The Biggest Enemy in a Software-Defined World: Complexity
Ten years ago this August, Marc Andreessen made his famous declaration that “software is eating the world.”
In the decade since, the “dramatic and broad technological and economic shift” that Andreessen illuminated has only accelerated, disrupting nearly every industry and transforming our daily lives.
If software is eating the world, open source is the kitchen where the meal is prepared. Without open source, it’s impossible to imagine innovations such as cloud computing, artificial intelligence and the Internet of Things (IoT), or innovators from Amazon to Zoom.
Thanks to open source, businesses can freely download high-quality source code and flexibly adapt it to their own needs, without constantly building everything from scratch and sans the cost and licensing frictions of proprietary commercial software. No wonder 99% of enterprise codebases are reported to contain open source components.
Open Source Challenges
Nothing is perfect, however, and open source’s popularity also has brought a downside for enterprises: a tough array of software management challenges.
While it’s certainly easy for organizations to acquire a tremendous amount of useful open source software, many companies then struggle with complexity in operational tasks such as onboarding, integration, patching and upgrading all that software.
In a way, open source adoption is being threatened by its own success. A huge amount of outstanding software is being published across the industry, coming from tech giants and tiny startups, and organizations have proven eager to consume it. But these operational hurdles are hindering many companies from realizing the full benefits of open source.
The entire promise of a software-defined landscape is greater agility in everything a company does, from improving the end-to-end digital experience with customers to better serving employees. Businesses can’t allow software complexity to stand in the way.
Yet when one looks across the enterprise computing spectrum of public cloud, private cloud, micro clouds and IoT, that is what’s happening. The number of moving parts keeps growing exponentially.

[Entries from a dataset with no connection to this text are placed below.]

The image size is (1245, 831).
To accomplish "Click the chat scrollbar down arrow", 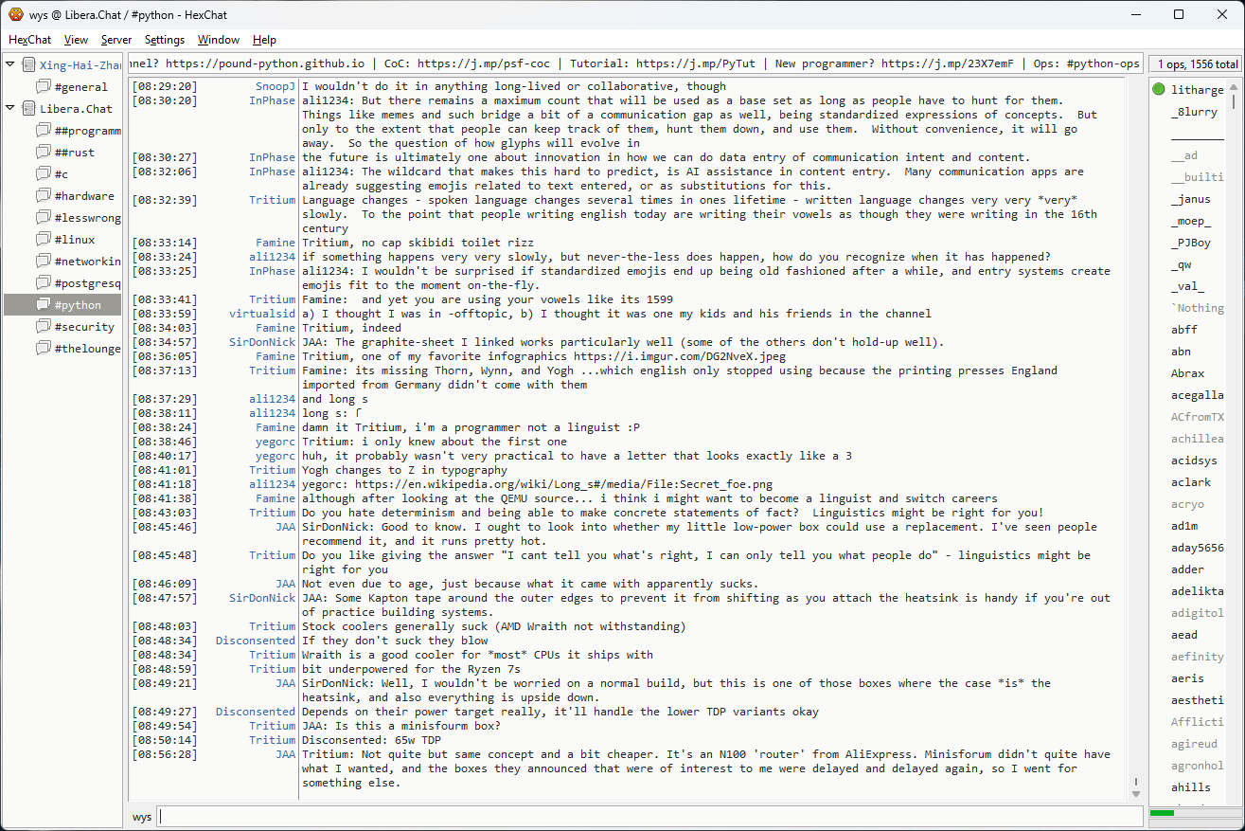I will pyautogui.click(x=1136, y=792).
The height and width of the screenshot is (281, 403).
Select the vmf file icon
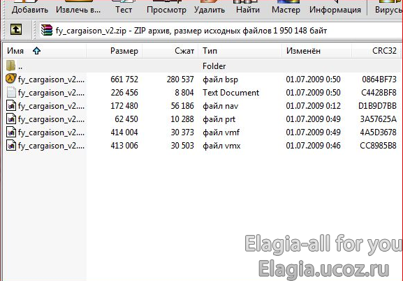(11, 132)
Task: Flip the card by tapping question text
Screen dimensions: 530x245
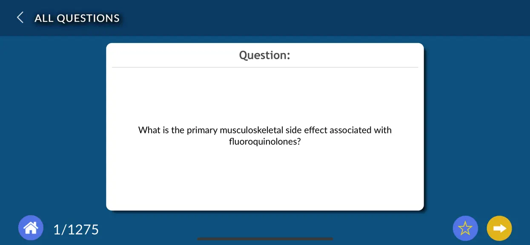Action: pyautogui.click(x=265, y=135)
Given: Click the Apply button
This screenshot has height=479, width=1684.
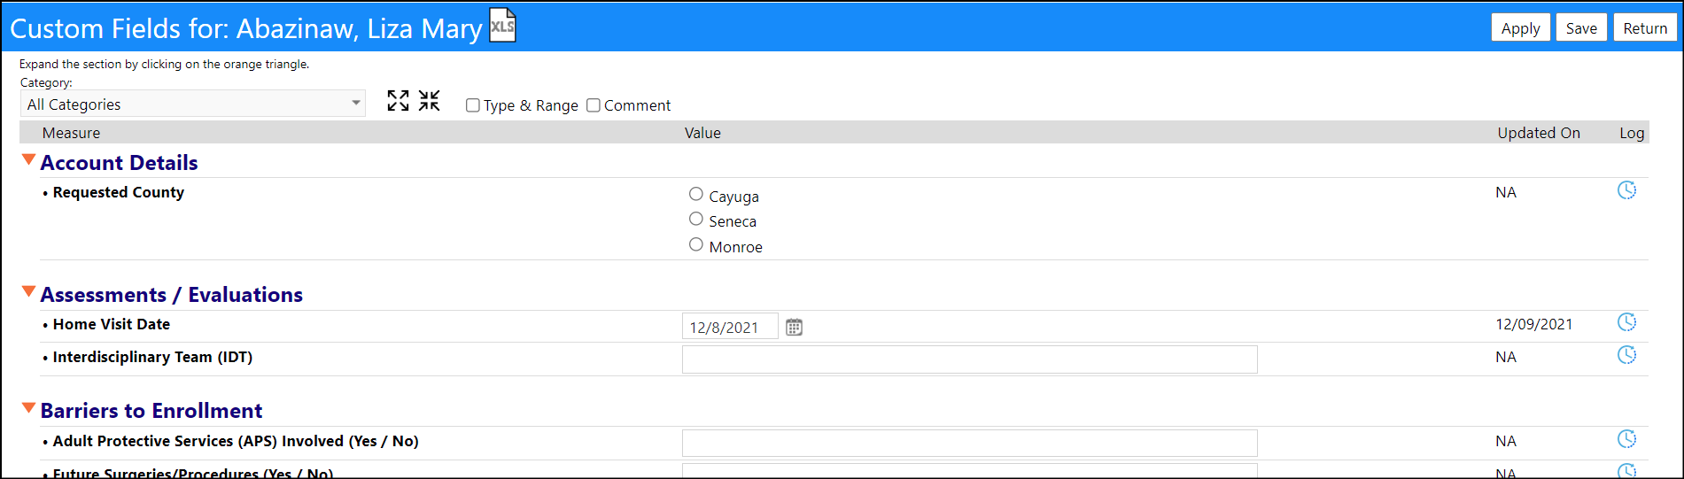Looking at the screenshot, I should click(x=1520, y=27).
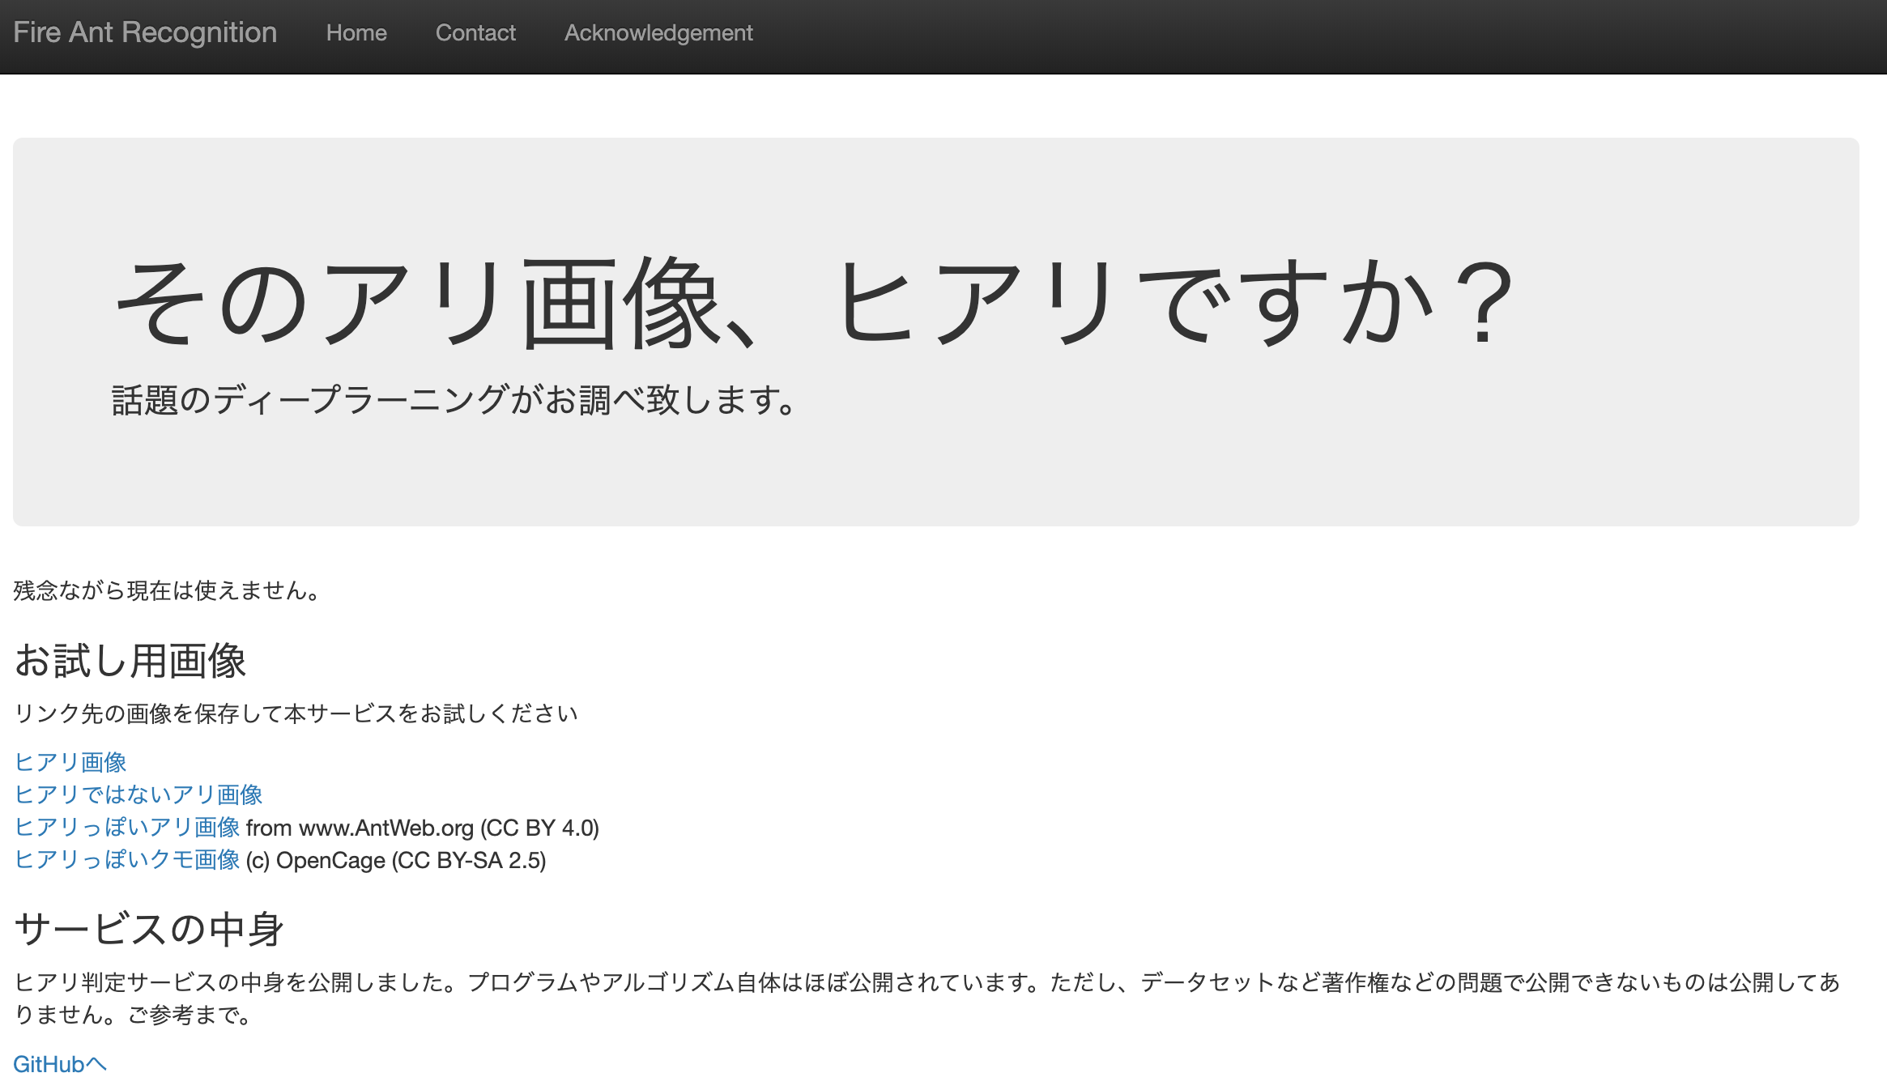Click the subtitle about deep learning
Screen dimensions: 1887x1090
(454, 399)
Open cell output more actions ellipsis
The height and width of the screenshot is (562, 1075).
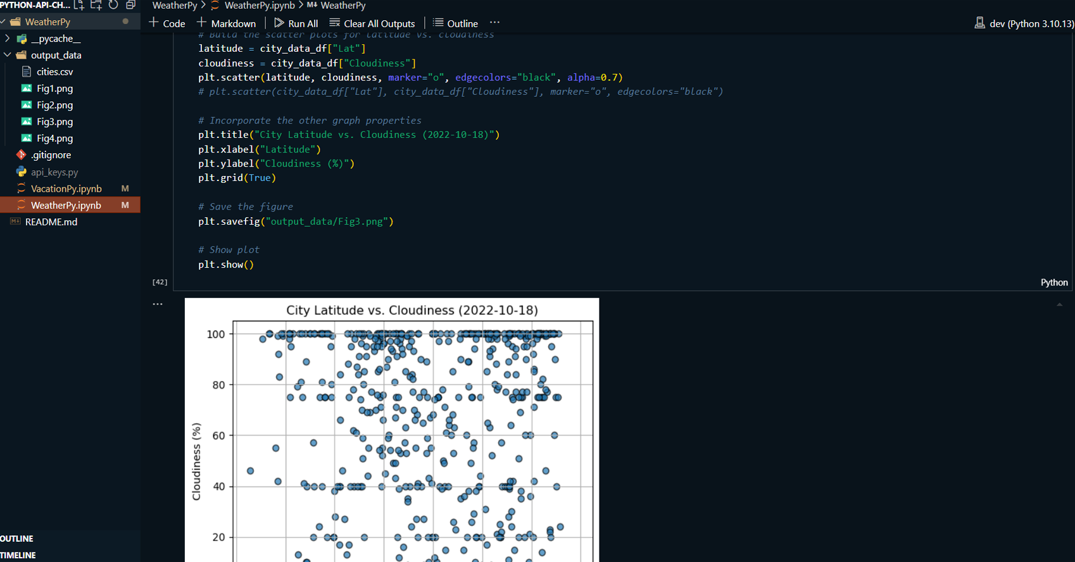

For example, one trend in particular – the shift away from monolithic applications and toward microservices (collections of independently deployable services that can be more easily developed, tested and modified) – has dramatically added to the management burden.
In a single cloud deployment, an organization may be managing a stack of several technologies – OpenStack, Kubernetes, data lakes, machine learning infrastructure and transcoding, to name a few.
The organization must deal with a plethora of head-spinning technical pain points: application-specific configuration file management, app-specific update and upgrade processes, app-specific packaging, app-specific networking, scenario-specific configuration, service dependency mappings, custom integration code, layer admin segregation and substrate-specific behaviors.
The list goes on and on. And each task must be tuned and tweaked for the specific public cloud an organization is using.
Managing Complexity
Consider that a billing database in 2005 may have required three pieces of software on two machines to be integrated. Now, that same function may have 20 pieces of software spread across 60 machines. Each has to be configured, integrated, patched and upgraded – a massive explosion in complexity.
So what’s the answer? What should enterprises be doing to reduce this inefficient operational complexity?
The answer lies in automation technology that can handle the skyrocketing number of application lifecycle management chores that have become a natural byproduct of the open source-driven, software-defined world.
Operational packages that can automatically handle software installation, configuration, updating, scaling and patching saves time and money across organizations, industries and almost any application scenario.
Instead of needing to understand each function in detail, model-driven operations handle all the work without the need for human intervention.
As software continues to eat the world, we can’t allow software complexity to block innovation. The solution is to, in effect, let software eat software.